Ao navegar neste site, você aceita os cookies que usamos para melhorar sua experiência.
Aneel revoga 509 outorgas de usinas em 2025 (22 GW) a pedido das empresas
Cerca de 158 projetos utilizaram a nova lei do setor elétrico para cancelar contratos sem multas, liberando R$ 1,04 bilhão em garantias financeiras que estavam retidas.
O setor elétrico brasileiro encerra 2025 diante de um movimento relevante de reorganização do portfólio de projetos de geração renovável. Dados consolidados indicam que a Agência Nacional de Energia Elétrica (ANEEL) revogou, ao longo do ano, 509 outorgas de empreendimentos solares e eólicos, que somam aproximadamente 22 gigawatts (GW) de potência instalada. O volume expressivo chama a atenção do mercado e reflete, de forma clara, um processo de ajuste de expectativas e de racionalização do pipeline de projetos, em meio a um ambiente regulatório e econômico mais exigente.
A maioria das revogações refere-se a pedidos ordinários feitos pelos próprios empreendedores, quando avaliam que os projetos deixaram de ser viáveis do ponto de vista técnico, econômico ou regulatório.

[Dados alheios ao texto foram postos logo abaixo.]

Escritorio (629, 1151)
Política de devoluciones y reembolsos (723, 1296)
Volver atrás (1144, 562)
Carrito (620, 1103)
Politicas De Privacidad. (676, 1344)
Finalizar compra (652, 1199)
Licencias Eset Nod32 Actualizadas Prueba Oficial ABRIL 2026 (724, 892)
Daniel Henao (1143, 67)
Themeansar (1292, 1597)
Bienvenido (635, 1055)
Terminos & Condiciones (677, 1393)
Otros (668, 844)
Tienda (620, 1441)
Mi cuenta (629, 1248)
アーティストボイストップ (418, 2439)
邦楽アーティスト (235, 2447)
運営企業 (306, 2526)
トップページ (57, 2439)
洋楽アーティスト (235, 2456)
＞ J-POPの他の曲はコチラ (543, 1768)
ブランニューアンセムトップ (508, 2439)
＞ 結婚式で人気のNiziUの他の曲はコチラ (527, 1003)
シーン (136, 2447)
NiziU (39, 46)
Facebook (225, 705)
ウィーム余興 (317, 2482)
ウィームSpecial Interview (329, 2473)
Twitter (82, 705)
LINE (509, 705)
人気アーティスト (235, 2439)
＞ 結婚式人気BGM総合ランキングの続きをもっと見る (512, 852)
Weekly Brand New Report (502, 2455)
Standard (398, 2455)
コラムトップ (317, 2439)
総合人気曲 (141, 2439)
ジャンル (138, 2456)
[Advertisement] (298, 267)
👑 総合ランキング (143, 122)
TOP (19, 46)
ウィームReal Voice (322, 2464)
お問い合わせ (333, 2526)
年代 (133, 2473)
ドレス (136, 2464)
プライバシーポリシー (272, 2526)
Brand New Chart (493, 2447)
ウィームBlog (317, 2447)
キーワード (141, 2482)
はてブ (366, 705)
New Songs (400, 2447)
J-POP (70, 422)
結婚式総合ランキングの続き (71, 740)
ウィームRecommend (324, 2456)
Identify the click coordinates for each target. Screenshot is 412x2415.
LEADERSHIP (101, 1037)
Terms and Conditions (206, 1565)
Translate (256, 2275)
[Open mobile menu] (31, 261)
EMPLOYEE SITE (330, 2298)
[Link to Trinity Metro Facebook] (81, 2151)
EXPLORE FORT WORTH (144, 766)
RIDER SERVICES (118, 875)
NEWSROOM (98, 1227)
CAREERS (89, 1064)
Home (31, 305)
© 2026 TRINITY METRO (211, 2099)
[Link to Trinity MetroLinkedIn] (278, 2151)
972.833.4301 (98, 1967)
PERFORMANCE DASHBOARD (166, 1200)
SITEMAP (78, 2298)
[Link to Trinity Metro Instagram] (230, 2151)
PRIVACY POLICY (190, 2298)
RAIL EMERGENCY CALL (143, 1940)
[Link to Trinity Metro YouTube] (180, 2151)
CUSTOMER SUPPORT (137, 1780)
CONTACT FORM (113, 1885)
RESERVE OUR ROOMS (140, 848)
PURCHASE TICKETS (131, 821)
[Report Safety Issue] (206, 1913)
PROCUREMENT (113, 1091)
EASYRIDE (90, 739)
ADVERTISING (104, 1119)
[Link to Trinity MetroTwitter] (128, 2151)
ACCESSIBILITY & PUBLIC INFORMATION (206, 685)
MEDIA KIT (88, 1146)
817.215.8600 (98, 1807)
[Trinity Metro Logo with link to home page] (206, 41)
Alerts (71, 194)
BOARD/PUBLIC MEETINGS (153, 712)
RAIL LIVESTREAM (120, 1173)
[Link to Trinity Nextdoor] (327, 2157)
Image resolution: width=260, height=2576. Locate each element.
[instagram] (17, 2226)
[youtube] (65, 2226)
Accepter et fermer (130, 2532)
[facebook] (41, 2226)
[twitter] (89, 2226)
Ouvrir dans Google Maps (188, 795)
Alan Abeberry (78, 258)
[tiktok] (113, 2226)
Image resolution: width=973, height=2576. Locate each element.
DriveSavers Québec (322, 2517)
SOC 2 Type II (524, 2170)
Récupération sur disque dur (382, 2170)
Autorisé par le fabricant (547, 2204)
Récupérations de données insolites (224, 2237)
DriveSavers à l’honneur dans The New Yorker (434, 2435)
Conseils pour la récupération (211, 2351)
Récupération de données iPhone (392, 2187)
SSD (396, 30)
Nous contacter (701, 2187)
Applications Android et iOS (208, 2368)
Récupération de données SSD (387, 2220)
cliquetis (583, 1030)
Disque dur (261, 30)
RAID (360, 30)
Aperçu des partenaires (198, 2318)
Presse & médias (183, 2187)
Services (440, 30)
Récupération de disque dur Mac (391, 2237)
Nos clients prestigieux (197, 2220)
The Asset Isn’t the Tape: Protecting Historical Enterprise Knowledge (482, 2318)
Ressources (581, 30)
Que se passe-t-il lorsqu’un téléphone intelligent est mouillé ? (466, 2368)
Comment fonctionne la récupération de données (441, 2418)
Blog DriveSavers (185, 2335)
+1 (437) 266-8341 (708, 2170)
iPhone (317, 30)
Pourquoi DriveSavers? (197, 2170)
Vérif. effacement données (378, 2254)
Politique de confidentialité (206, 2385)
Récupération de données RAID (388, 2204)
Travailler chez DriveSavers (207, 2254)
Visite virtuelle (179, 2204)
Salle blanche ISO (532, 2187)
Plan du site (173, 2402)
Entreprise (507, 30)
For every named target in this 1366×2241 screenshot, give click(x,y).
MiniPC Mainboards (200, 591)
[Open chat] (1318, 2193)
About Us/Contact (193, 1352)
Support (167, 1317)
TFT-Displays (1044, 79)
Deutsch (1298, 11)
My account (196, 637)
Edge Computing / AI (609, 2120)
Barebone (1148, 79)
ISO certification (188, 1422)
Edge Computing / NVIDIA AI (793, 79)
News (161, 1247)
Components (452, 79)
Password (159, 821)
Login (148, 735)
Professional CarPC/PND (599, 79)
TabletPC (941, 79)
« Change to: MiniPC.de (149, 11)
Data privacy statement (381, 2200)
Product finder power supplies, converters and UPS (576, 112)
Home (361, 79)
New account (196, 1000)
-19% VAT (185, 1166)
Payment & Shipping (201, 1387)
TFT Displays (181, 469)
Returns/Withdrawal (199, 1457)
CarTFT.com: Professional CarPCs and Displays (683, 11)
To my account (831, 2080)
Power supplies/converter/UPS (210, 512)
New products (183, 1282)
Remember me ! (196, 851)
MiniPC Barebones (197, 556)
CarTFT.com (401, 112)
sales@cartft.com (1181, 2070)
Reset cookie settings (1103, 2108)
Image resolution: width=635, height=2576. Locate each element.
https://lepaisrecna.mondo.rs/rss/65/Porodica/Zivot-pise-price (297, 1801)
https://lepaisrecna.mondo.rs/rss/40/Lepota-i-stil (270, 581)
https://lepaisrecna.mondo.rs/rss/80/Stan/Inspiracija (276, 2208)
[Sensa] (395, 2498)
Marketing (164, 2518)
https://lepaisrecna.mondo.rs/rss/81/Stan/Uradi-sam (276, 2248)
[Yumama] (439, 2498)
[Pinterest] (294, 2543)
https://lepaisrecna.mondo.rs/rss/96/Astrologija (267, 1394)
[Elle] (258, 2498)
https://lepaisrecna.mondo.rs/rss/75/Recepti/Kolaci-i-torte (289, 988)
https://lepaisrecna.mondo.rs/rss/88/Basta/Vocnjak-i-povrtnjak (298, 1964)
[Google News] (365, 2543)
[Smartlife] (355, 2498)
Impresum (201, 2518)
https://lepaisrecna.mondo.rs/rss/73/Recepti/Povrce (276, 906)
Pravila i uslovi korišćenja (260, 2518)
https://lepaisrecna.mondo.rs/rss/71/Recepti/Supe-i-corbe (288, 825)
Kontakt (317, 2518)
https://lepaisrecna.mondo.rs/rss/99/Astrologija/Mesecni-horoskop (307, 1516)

Esse mecanismo, previsto na regulação setorial, evita a manutenção de outorgas sem perspectiva concreta de implantação, prevenindo distorções no planejamento da expansão e na gestão da rede elétrica.
Uma parte significativa desse movimento está associada à Lei 15.269, de 2025, resultante da conversão da Medida Provisória nº 1.304/2025. A norma abriu uma janela regulatória excepcional, permitindo a revogação sem penalidades de 348 empreendimentos que haviam obtido prorrogação de prazo para enquadramento nos descontos das Tarifas de Uso do Sistema de Transmissão (TUST) e de Distribuição (TUSD), mas que não assinaram o Contrato de Uso do Sistema.
O prazo para formalização desses pedidos encerrou-se em 26 de dezembro de 2025 e foi amplamente acompanhado pelo mercado. Do total de 348 projetos, 158 solicitaram formalmente a revogação, representando cerca de 6.005,7 MW de potência instalada, enquanto 190 não solicitaram, totalizando 7.596,76 MW. O valor total das garantias associadas a esses empreendimentos soma quase R$ 2,47 bilhões, destacando o impacto financeiro e sistêmico do ajuste regulatório.
Especialistas ressaltam que o elevado número de revogações não indica retração das fontes renováveis. Pelo contrário, reflete um processo de depuração do pipeline, em um mercado que acumulou grande quantidade de projetos autorizados, mas sem viabilidade concreta. A rápida expansão da geração solar e eólica nos últimos anos levou muitos agentes a protocolarem projetos em estágios iniciais, que perderam atratividade frente à saturação da rede, aumento de custos, elevação das taxas de juros e maior seletividade dos financiadores.
Nesse contexto, a possibilidade de revogação sem penalidades funcionou como mecanismo de saneamento regulatório, permitindo que permaneçam apenas projetos com maior maturidade e viabilidade. Para o planejamento setorial, a retirada de projetos inviáveis melhora a qualidade das projeções de expansão e reduz distorções nos estudos de acesso e confiabilidade do sistema, beneficiando ONS e EPE.
O movimento também impõe maior disciplina aos empreendedores, que passam a avaliar com mais cautela fatores como conexão à rede, cronogramas de licenciamento, estruturação financeira e riscos regulatórios antes de solicitar outorgas.
A revogação de cerca de 22 GW em outorgas solares e eólicas em 2025 marca o início de uma nova etapa no setor, pautada pela qualidade e robustez dos projetos. A expectativa é que a expansão continue, de forma mais coordenada com a disponibilidade de transmissão, contratos mais estruturados e integração a soluções como armazenamento de energia e híbridos renováveis.
A regulação continuará sendo decisiva para garantir previsibilidade, segurança jurídica e eficiência econômica, permitindo que o Brasil avance na transição energética sem comprometer a estabilidade do sistema elétrico.